Accurate and reliable weather observations are necessary for transport, industry and everyday living. Along with ground observations upper air observations provide data for forecasts and for climate change studies However, the quality of upper air measurements does not yet fulfil the requirements of climatologists [1] but improved methods and procedures are needed. To enhance the quality Global Climate Observing System (GCOS) has established GCOS Reference Upper-Air Network (GRUAN) comprising about 40 stations that will provide reference observation data for the global radiosonde station network. GRUAN has specified targets and their priority for measurements of all important parameters at upper troposphere and lower stratosphere [2]. Water vapour pressure is one of the first priority parameters with the uncertainty requirement of 2 % in terms of mixing ratio at the measuring range from 0.1 to 90000 ppm [3]. In order to meet the water vapour accuracy requirements set by GRUAN traceable calibrations for radiosondes are needed.
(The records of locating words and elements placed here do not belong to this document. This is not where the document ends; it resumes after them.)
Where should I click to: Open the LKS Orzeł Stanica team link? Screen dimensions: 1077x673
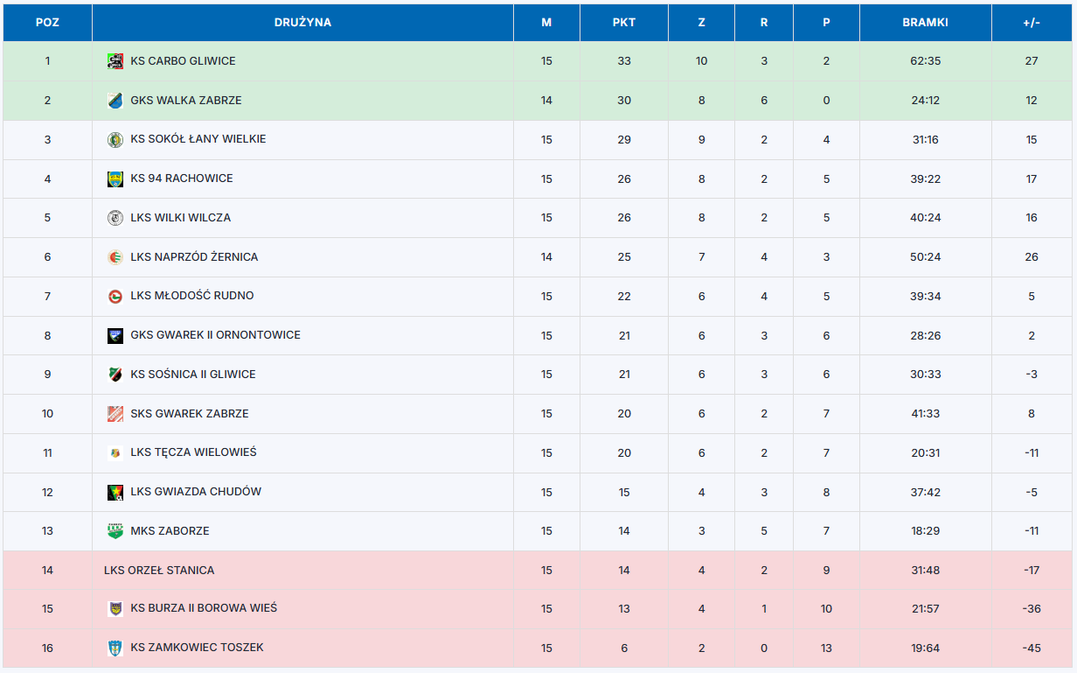(159, 571)
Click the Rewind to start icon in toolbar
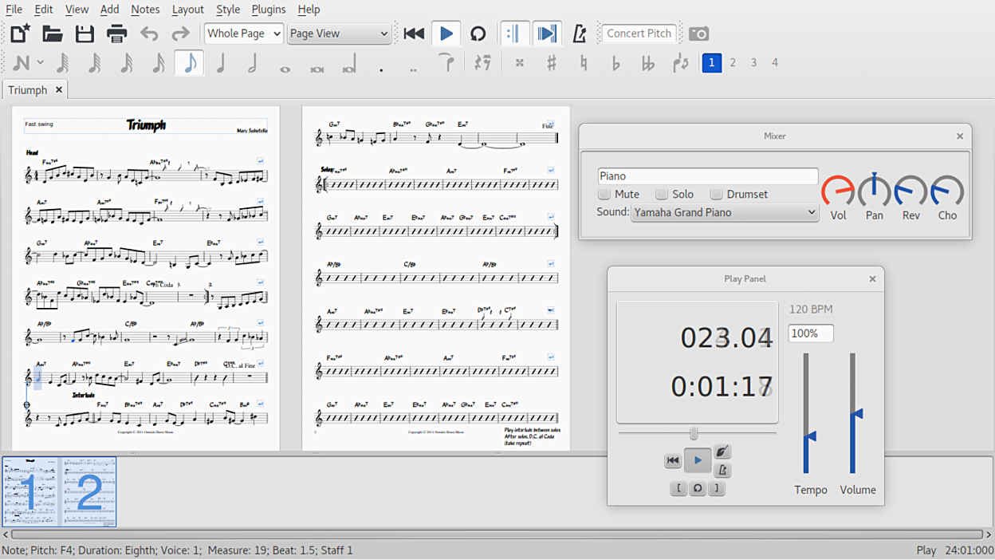 414,34
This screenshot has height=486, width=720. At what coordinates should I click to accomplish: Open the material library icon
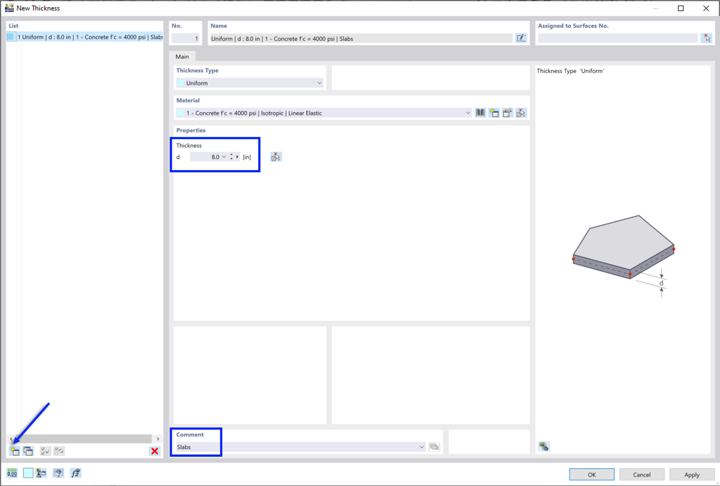[x=480, y=113]
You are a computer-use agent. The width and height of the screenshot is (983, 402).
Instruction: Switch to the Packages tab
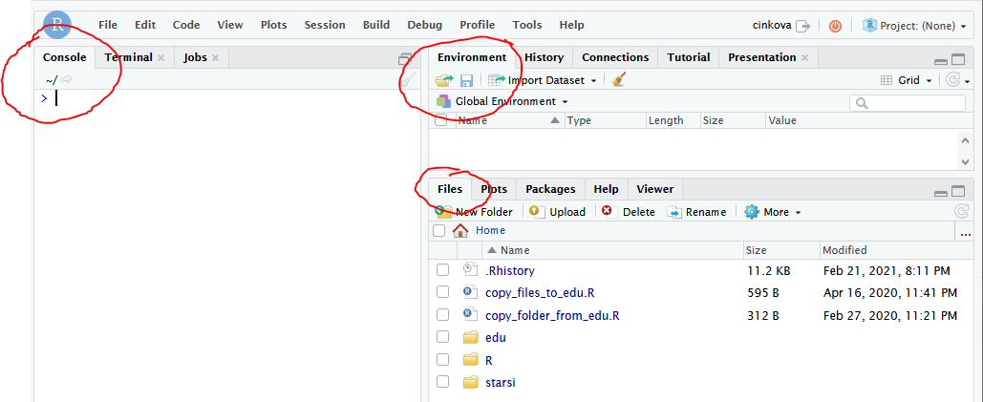click(550, 189)
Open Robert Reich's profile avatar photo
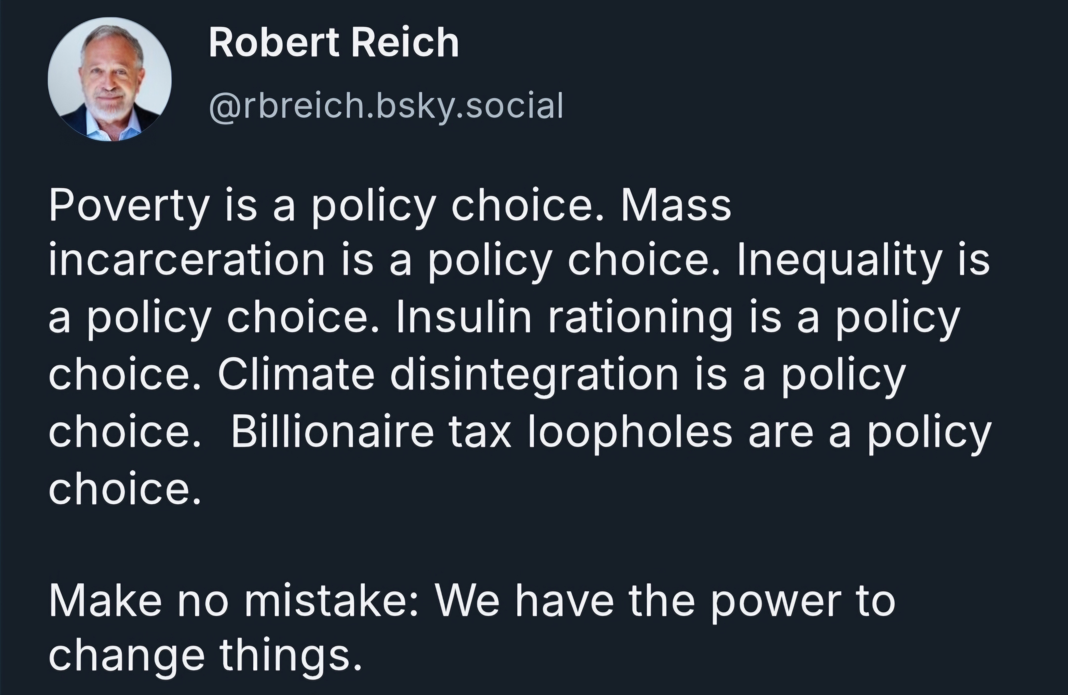1068x695 pixels. [110, 79]
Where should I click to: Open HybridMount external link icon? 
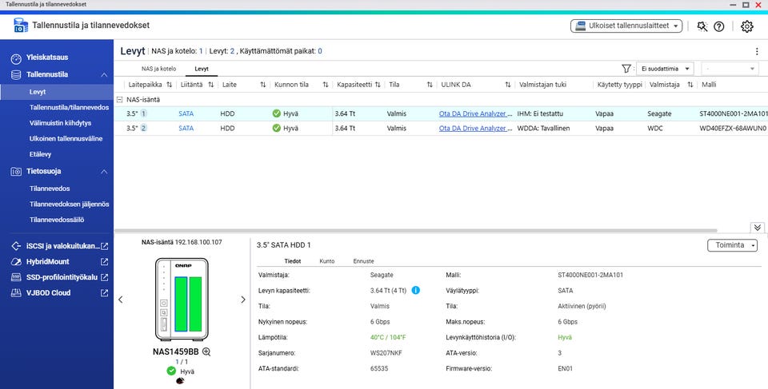[x=104, y=262]
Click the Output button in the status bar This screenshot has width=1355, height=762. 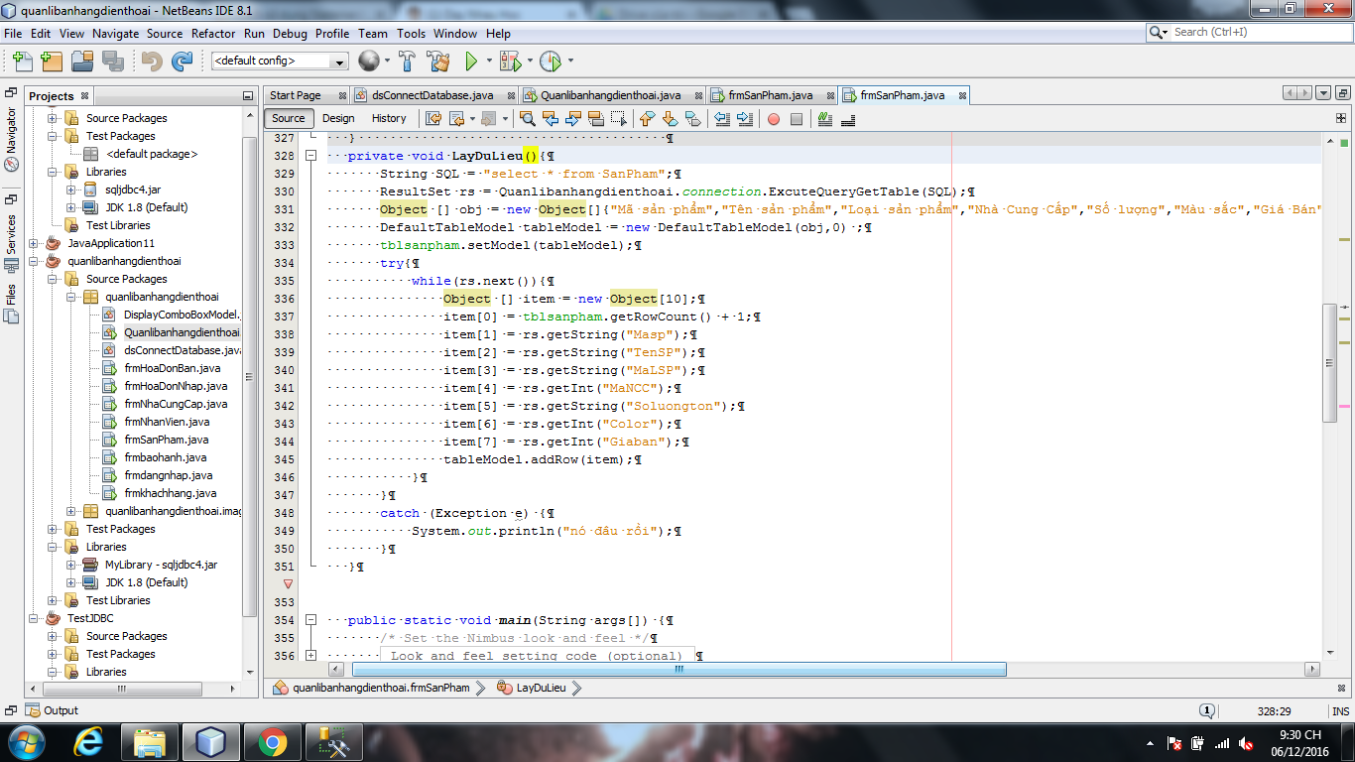(x=53, y=710)
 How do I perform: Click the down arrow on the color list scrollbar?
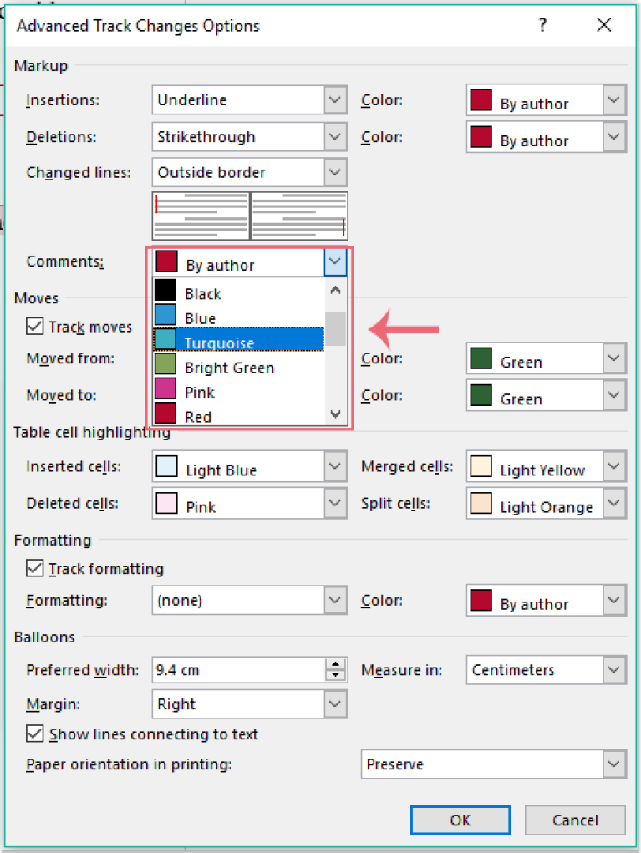point(335,414)
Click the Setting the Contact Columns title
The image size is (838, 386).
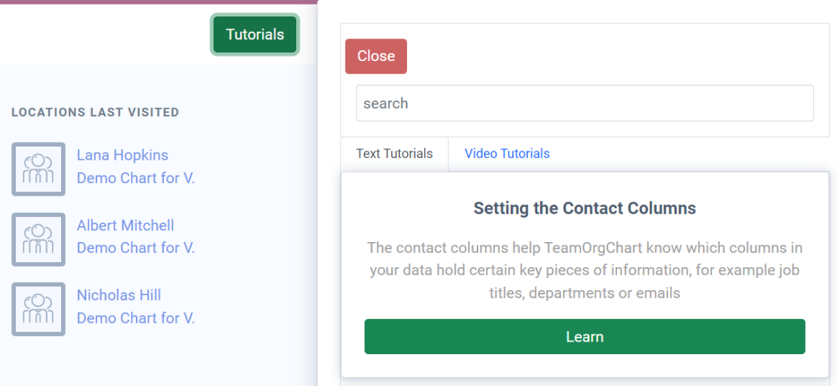pos(584,208)
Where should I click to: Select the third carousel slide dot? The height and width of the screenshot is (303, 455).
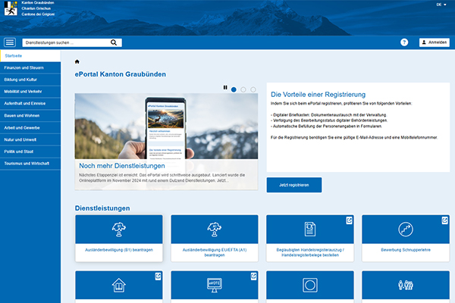pos(253,89)
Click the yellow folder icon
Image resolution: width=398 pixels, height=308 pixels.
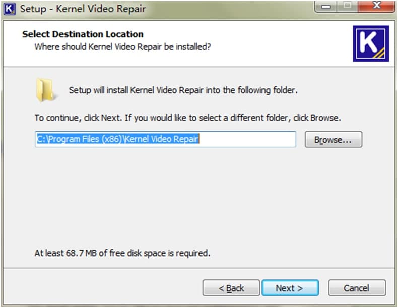click(45, 91)
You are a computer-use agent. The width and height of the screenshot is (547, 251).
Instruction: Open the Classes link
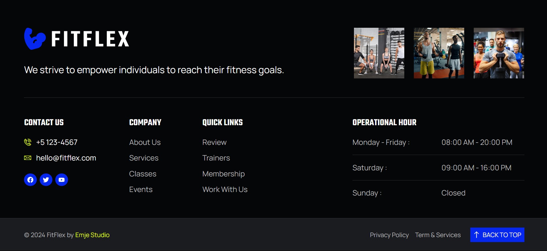(x=143, y=174)
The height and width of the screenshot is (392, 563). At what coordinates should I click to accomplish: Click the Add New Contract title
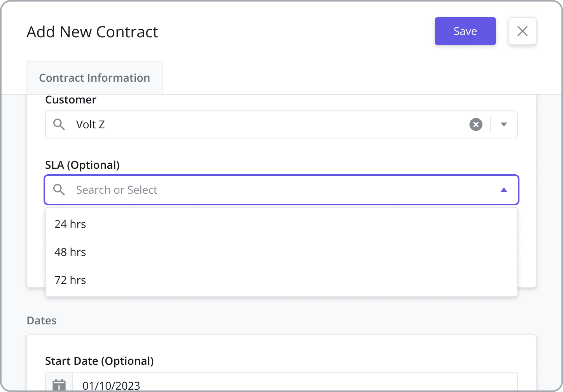click(x=93, y=32)
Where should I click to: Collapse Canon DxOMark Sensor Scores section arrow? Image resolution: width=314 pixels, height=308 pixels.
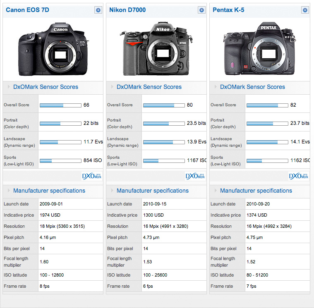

Due to a short lifetime and a high calibration cost comparing to price of a sonde GRUAN aims to ensure radiosondes stability, traceability and uniformity by standards [4]. Regardless of that GRUAN requires calibration and traceability to SI for each radiosonde in order to be accepted to GRUAN [4]. This work presents a new apparatus for reference radiosonde calibrations meeting the GRUAN uncertainty requirements. The apparatus was designed to meet the requirements and still to be quick enough for practical calibration use. Applying a hybrid humidity generator method [5] with two saturators, the high accuracy of a single pressure generator and the short stabilisation time of a flow mixing generator are achieved in a single apparatus. The operation range covers dew-point temperatures from 183 K to 283 K and air temperatures from 183 K to 293 K. This paper presents the design of the apparatus with a preliminary uncertainty analysis.